* _Set exercise_: Pick out every line of the items below that contains the string "This", and copy each one in full.

[Rows on where targets are located]

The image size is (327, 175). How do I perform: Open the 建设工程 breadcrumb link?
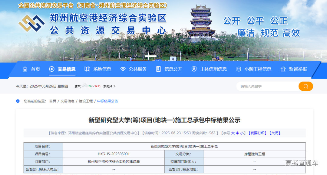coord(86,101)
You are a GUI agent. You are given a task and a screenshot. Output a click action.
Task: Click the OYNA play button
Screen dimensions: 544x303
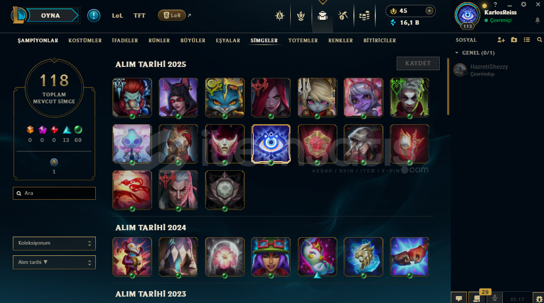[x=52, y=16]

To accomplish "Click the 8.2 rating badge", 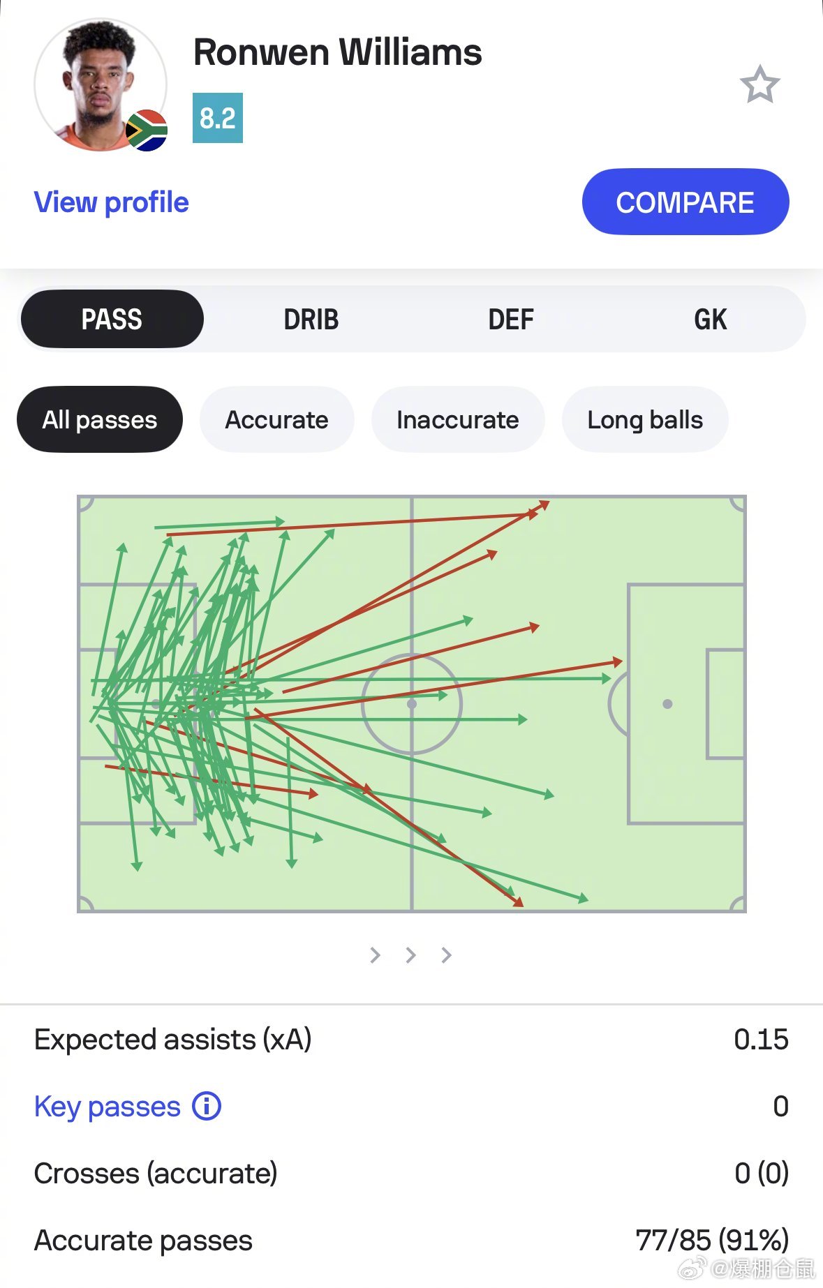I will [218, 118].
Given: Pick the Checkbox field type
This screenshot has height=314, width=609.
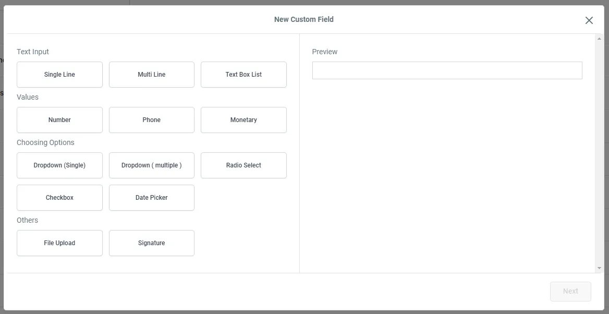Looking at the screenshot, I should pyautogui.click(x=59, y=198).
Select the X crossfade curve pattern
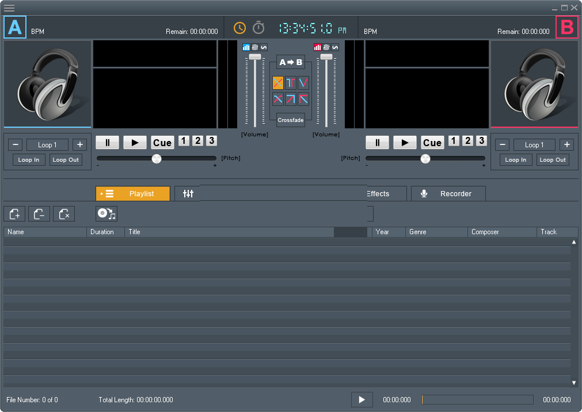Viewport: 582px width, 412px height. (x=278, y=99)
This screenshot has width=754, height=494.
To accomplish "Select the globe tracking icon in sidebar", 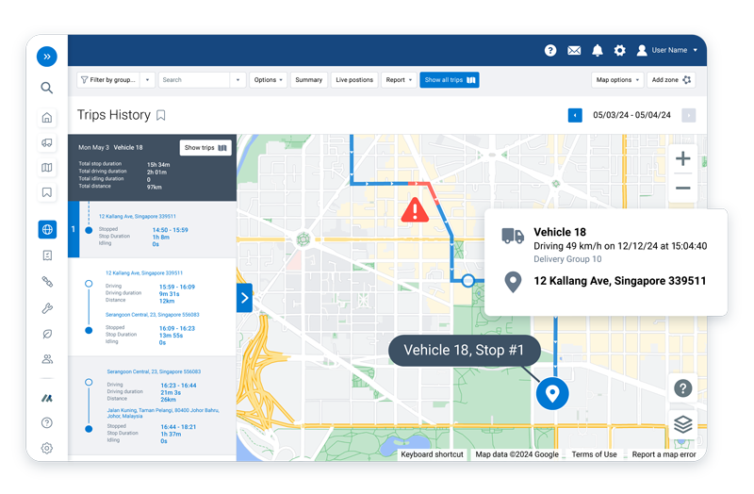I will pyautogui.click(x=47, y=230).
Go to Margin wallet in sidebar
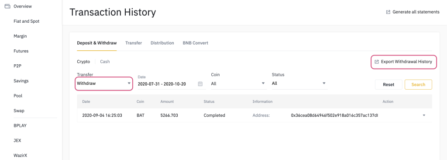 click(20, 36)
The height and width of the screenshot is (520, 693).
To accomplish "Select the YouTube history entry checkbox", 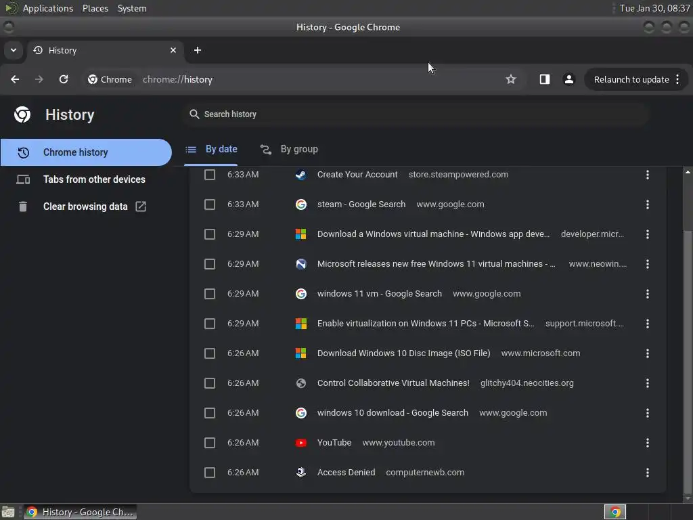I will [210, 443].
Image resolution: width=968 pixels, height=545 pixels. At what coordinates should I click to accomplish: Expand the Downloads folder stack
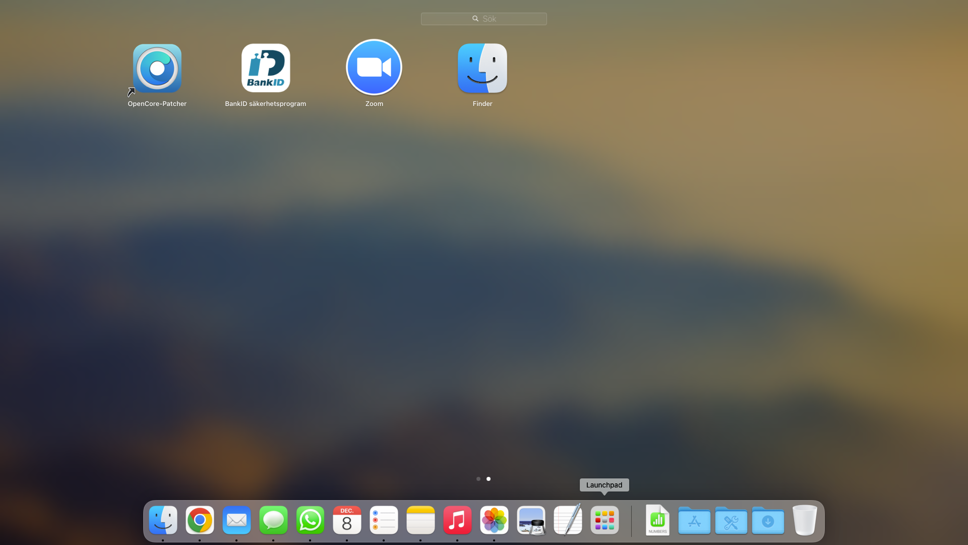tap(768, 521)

--

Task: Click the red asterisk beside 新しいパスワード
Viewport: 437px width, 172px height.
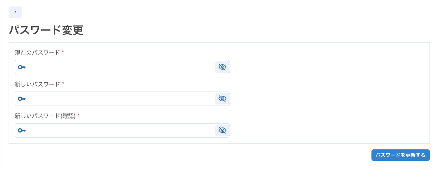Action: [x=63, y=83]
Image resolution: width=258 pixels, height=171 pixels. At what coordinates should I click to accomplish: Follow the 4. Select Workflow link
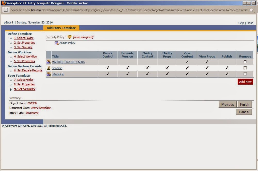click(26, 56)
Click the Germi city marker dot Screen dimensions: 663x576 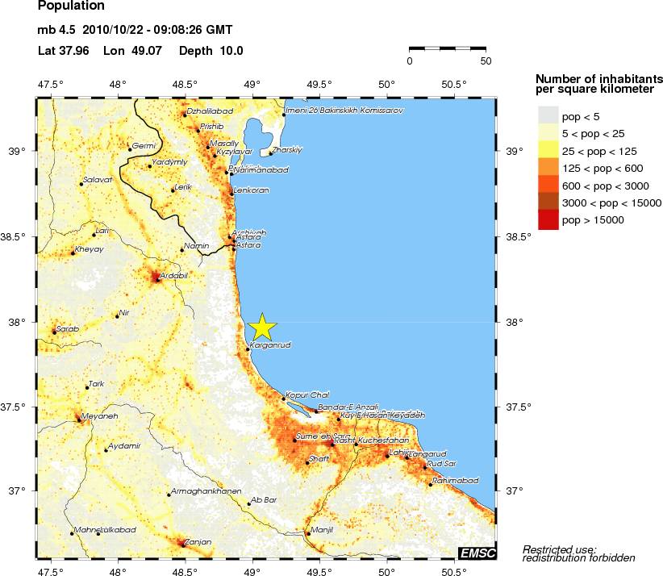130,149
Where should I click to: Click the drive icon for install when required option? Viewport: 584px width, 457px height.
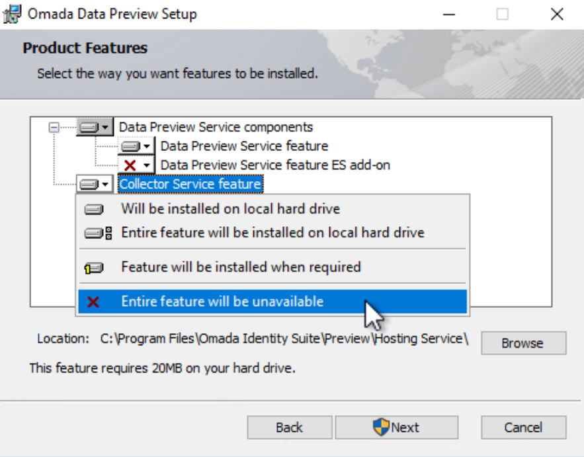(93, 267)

* * *

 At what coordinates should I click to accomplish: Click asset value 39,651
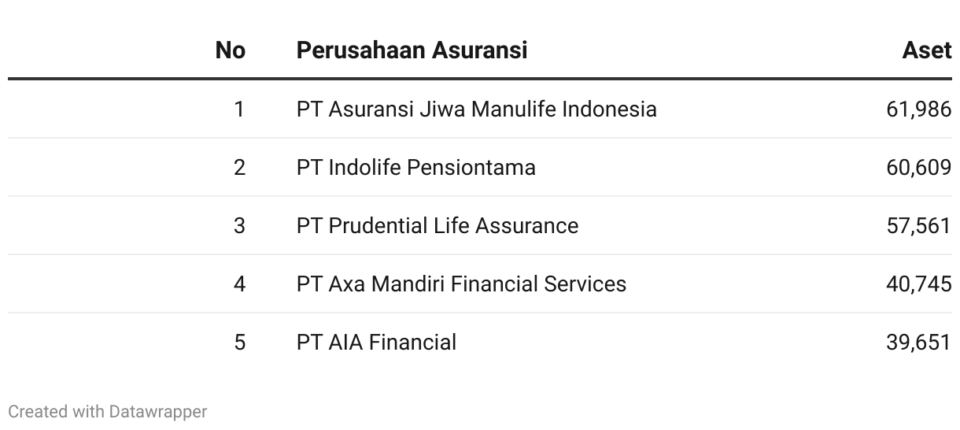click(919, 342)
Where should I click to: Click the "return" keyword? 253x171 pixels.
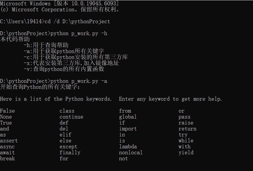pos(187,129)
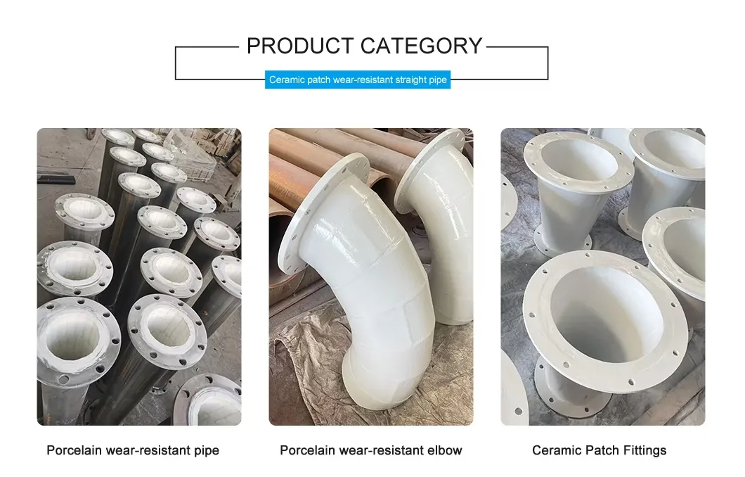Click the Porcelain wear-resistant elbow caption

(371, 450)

* _Finished task_:
This screenshot has height=314, width=609.
This screenshot has width=754, height=494.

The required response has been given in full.